1.2.4. Reproducibility of ML systems

We follow the definitions for reproducibility by The Turing Way as shown in Figure Fig. 1.2

https://the-turing-way.netlify.app/_images/reproducible-matrix.jpg

Fig. 1.2 How the Turing Way defines reproducible research [Community et al., 2022] (maybe redraw later).

The Turing Way defines reproducible research as work that can be independently recreated from the same data and the same code that the original team used. The different dimensions of reproducible research in the figure above are further defined as:

  • Reproducible: A result is reproducible when the same analysis steps performed on the same dataset consistently produces the same answer.

  • Replicable: A result is replicable when the same analysis performed on different datasets produces qualitatively similar answers.

  • Robust: A result is robust when the same dataset is subjected to different analysis workflows to answer the same research question (for example one pipeline written in R and another written in Python) and a qualitatively similar or identical answer is produced. Robust results show that the work is not dependent on the specificities of the programming language chosen to perform the analysis.

  • Generalisable: Combining replicable and robust findings allow us to form generalisable results. Note that running an analysis on a different software implementation and with a different dataset does not provide generalised results. There will be many more steps to know how well the work applies to all the different aspects of the research question. Generalisation is an important step towards understanding that the result is not dependent on a particular dataset nor a particular version of the analysis pipeline.

From the above, we can see that reproducibility is a minimal requirement for reproducible research.

1.2.5. Exercises

1. What are the main ingredients of an ML system?

Compare your answer with the solution below

data, model, and loss function

2. Weight and biases are the hyperparameters of a model.

   a. True

   b. False

Compare your answer with the solution below

b. False. Weight and biases are the parameters of a model. Hyperparameters are the high-level parameters of a model that typically need to be specified before learning a model.
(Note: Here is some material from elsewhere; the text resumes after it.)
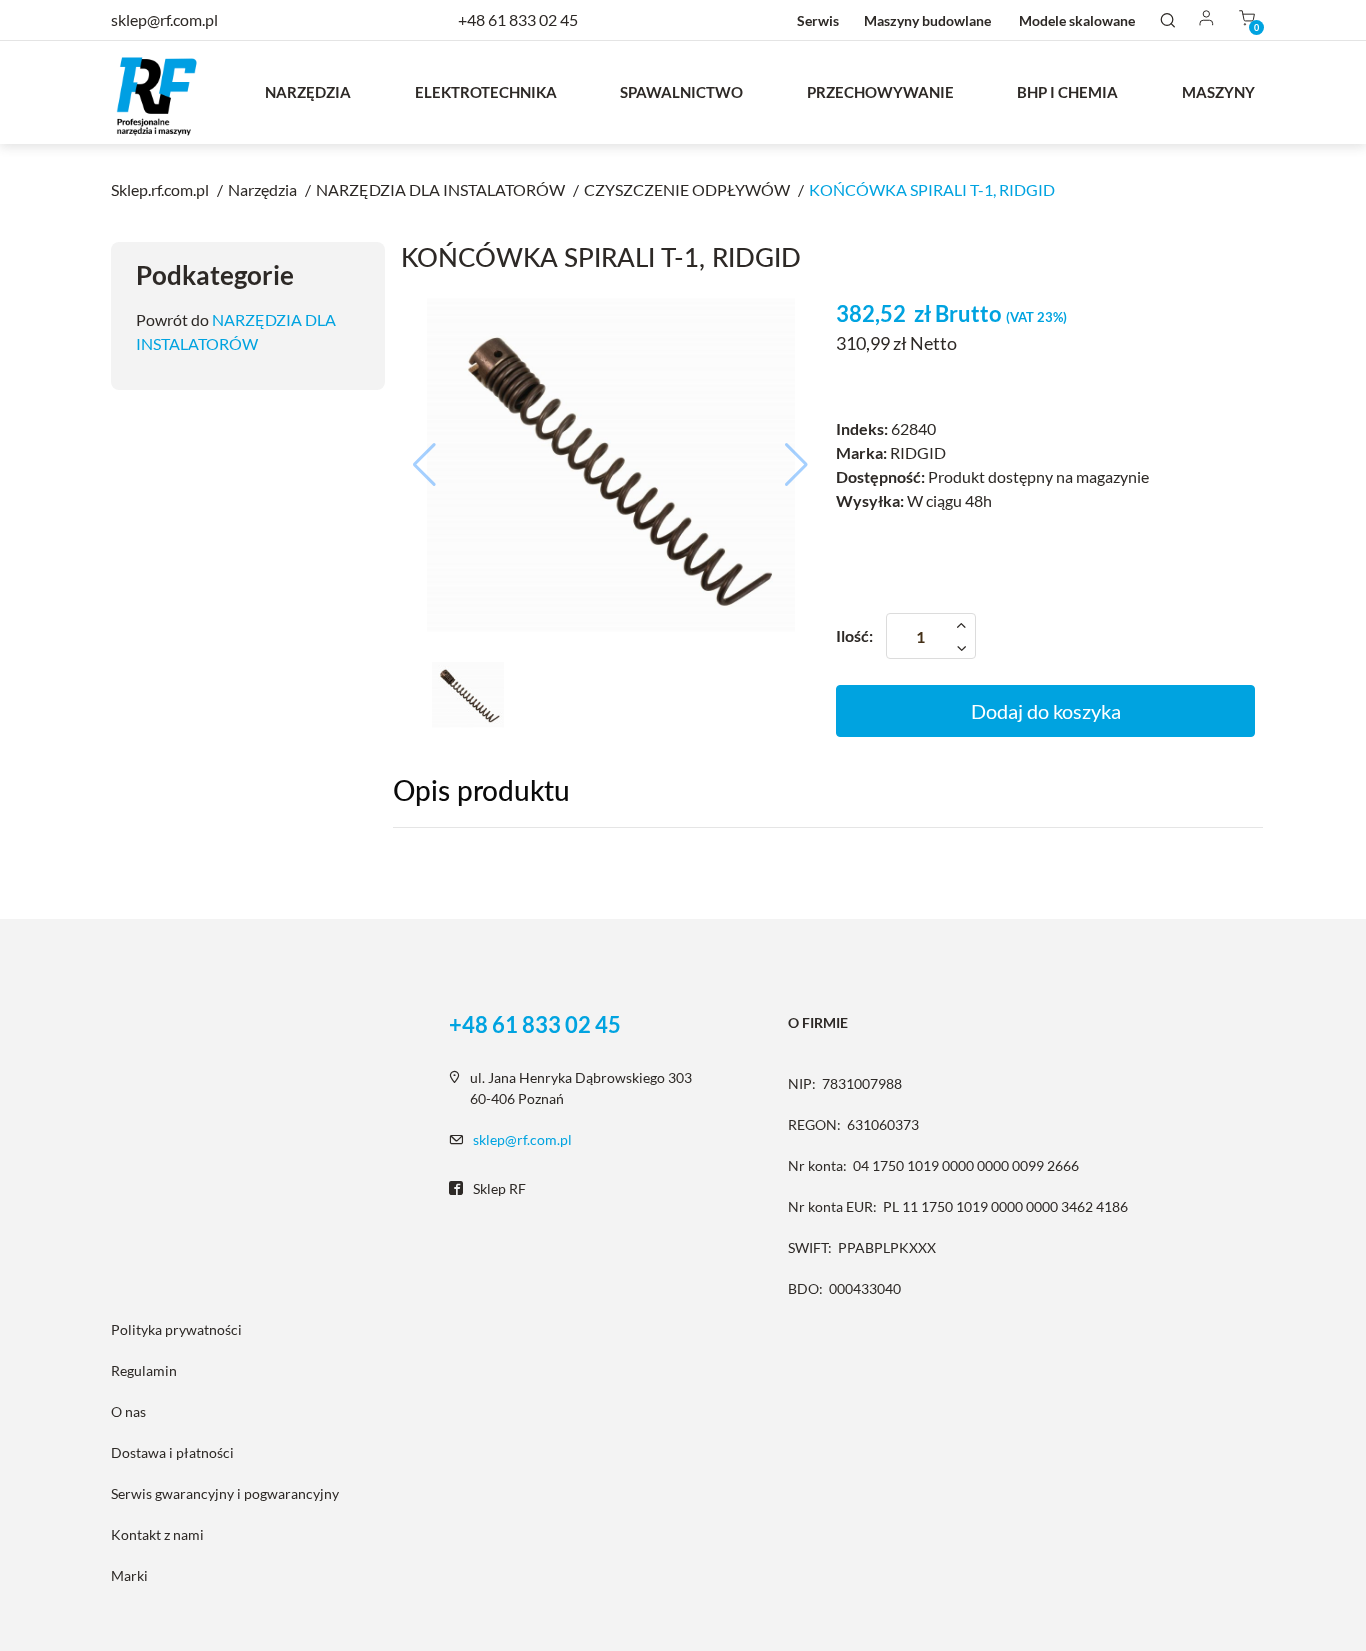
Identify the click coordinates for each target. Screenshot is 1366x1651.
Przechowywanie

3. Which of the following are true?

   a. In regression, the loss function measures the difference between the predicted class label and the true class label.

   b. In dimensionality reduction, the loss function measures the difference between the predicted real number and the true real number.

   c. In clustering, the loss function measures the coherence and separation of clusters.

   d. In classification, the loss function measures the difference between the predicted class label and the true class label.

Compare your answer with the solution below

c, d

4. Pricing apartments based on a real estate website. We have thousands of house descriptions with their price. Typically, an example of a house description is the following:

Great for entertaining, spacious, updated two bedroom, one bathroom apartment in Lakeview. The house will be available from May 1st. Close to nightlife with a private backyard. Price \(1,000,000\$\).

We are interested in predicting house prices from their description. One potential use case for this would be, as a buyer, finding cheap houses compared to their market value.

4.1. What kind of problem is it? You can choose multiple answers.

 a. a supervised learning problem

 b. an unsupervised learning problem

 c. a classification problem

 d. a regression problem

 e. a clustering problem

 f. a dimensionality reduction problem

Compare your answer with the solution below

a, d. As the label is known, so it is a supervised problem, and then we are trying to predict a continuous value which means it is a regression problem.

4.2. What are the features? You can choose multiple answers.

 a. the number of rooms might be a feature

 b. the postcode of the house might be a feature

 c. the price of the house might be a feature

Compare your answer with the solution below

a, b

4.3. What is the target variable? You have to choose a single answer.

 a. the full-text description is the target

 b. the price of the house is the target

 c. only house descriptions with no price mentioned are the target

Compare your answer with the solution below

b

4.4. What is a record/sample? You have to choose a single answer.

 a. each house description is a record/sample

 b. each house price is a record/sample

 c. each attribute/features of description (as the house size) is a record/sample.

Compare your answer with the solution below

a